4

424 26 0
                                    

Sudah berapa jam sejak terakhir kali pintu itu terbuka?

Dua jam? Tiga jam? Delapan jam? Atau 24 jam?

Sarah tidak tahu. Seluruh indra wanita itu seakan rusak. Ia bahkan sudah tak kenal waktu. Tubuh ringkihnya sedari tadi hanya beringsut menuju sudut ruangan. Sudah lama Sarah mencoba mencari cara untuk membuka penutup botol dengan kedua tangan yang diikat di belakang. Namun, hasilnya nihil. Sampai saat ini, botol kaca berisi air minum yang selama ini Sarah idam-idamkan itu tidak mampu dibuka.

Dengan sisa-sisa tenaga, Sarah berusaha membuka tutup botol itu menggunakan jemari kakinya. Ia menggigit bibir begitu kuat, dahaga yang luar biasa tak tertahankan. Kerongkongannya seperti tercekik. Pening di kepala kian menjadi, seiring dengan tubuhnya yang semakin kering.

Trang!

Botol itu pecah begitu terkena benturan dengan rantai yang melilit kakinya. Sarah mengepalkan tangannya. Marah. Ia sangat marah. Ingin rasanya Sarah memberontak. Namun, di situasi ini keberaniannya pun tak berguna, tak bisa diandalkan. Emosinya mengemis untuk disalurkan, kemarahannya memaksa untuk digelorakan, tapi yang kini Sarah lakukan hanya menangis dalam isak pilunya.

"Airnya tumpah," lirih wanita itu, merenungi kepayahannya.

Sarah beringsut mundur ketika genangan air membelai telapak kakinya. Wanita itu susah payah berusaha menjauhinya. Namun, di ruangan yang minim pencahayaan ini objek-objek akan sulit disadari. Ketika tubuhnya bergeser, sebuah serpihan kaca tak sengaja menggores perut Sarah.

"Akh!" rintih wanita itu, merasakan perutnya seperti ditusuk sesuatu.

Tak lama, anyir darah menusuk hidung Sarah. Ia merasakan baju yang dikenakannya basah di bagian perut, tapi Sarah yakin itu bukan genangan air. Sarah memejamkan matanya erat. Keningnya menimbulkan gelombang samar, menahan rasa nyeri. Wanita itu mau meminta bantuan, tapi semua harapannya dipatahkan oleh situasi. Dalam kondisi ini, memang akan ada seseorang yang berbaik hati membantunya? Sarah tak yakin.

Brak!

Sarah sedikit terkejut kala pintu baja yang sudah sekian lama ditutup itu akhirnya terbuka. Sesosok pria paruh baya yang tampak gagah dalam balutan jas hitam berdiri di balik pintu. Wajahnya terlihat sangar tanpa ekspresi, dengan goresan bekas luka yang membujur melalui matanya.

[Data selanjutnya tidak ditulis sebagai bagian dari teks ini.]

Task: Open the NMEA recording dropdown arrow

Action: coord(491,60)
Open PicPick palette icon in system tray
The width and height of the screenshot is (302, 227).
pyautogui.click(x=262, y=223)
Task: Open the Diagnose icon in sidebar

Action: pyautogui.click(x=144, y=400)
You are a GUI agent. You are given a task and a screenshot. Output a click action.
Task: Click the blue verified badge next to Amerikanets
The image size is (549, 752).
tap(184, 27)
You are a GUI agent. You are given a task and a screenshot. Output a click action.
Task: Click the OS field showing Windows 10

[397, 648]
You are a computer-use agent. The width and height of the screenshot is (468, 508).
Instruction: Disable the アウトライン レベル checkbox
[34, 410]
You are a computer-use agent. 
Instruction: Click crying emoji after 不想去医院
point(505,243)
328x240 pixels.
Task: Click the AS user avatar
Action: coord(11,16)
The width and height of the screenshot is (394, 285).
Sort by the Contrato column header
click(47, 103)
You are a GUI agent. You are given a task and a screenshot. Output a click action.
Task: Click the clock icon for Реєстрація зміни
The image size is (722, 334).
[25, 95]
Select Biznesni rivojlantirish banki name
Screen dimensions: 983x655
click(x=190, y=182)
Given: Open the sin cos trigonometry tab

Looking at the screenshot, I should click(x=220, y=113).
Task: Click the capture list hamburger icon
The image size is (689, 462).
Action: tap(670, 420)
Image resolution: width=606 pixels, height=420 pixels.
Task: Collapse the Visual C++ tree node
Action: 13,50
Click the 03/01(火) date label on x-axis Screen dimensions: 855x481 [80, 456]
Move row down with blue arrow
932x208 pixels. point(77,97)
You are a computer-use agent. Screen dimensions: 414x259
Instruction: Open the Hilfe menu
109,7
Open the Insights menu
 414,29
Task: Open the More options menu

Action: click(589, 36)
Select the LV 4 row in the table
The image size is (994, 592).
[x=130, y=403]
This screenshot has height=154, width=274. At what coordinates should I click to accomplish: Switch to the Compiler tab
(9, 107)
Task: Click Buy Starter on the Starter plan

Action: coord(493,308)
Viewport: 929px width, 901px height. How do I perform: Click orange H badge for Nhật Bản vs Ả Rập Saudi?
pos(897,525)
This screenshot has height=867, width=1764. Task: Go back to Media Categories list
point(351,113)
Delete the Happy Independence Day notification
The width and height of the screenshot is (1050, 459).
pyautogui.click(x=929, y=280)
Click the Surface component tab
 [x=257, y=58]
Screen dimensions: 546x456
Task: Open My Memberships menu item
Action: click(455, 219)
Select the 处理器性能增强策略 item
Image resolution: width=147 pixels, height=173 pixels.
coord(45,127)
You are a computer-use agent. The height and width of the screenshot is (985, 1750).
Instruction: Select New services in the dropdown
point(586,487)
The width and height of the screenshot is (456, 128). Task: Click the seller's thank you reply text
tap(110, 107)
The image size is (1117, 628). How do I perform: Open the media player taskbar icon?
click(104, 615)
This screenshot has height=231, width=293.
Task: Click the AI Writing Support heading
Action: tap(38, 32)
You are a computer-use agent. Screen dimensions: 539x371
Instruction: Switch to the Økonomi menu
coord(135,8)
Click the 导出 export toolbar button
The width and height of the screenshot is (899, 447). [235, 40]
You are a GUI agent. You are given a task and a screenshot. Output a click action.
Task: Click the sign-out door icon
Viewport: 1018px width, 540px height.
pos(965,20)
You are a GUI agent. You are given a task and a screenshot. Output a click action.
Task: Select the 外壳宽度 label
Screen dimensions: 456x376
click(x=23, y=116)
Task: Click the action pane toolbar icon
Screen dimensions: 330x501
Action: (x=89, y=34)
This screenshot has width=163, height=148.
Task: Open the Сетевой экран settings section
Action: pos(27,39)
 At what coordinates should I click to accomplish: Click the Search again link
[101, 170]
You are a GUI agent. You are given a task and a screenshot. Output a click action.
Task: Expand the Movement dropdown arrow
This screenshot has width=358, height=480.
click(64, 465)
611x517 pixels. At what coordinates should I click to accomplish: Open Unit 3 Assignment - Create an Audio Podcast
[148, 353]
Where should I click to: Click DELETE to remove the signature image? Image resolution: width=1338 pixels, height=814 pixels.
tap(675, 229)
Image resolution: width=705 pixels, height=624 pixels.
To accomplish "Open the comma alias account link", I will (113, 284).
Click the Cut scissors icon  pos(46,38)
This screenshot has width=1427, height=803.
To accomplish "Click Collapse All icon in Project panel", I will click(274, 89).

Sarah menatap was-was pada sosok menyeramkam itu. Pikirannya langsung dipenuhi oleh seribu pertanyaan. Pria itu semakin membuatnya takut seiring langkah kaki panjangnya yang mendekat pada Sarah. Bersamaan dengan itu, Sarah berusaha membawa tubuhnya mundur, menahan rasa sakit yang kian menjadi di perutnya.

Sosok itu menatap Sarah tajam. Ia menyadari bahwa Sarah berusaha menjauhinya. Dirinya tak banyak mengejar, tapi langsung berlutut dan meraih rantai yang tergeletak di atas ubin. Tangannya menggenggam benda itu kuat, tapi pandangannya menusuk pada Sarah.

Sarah menggeleng lemah dengan ancaman itu. "J-jangan ditarik," pinta wanita itu, perasaannya mulai dihantam rasa takut.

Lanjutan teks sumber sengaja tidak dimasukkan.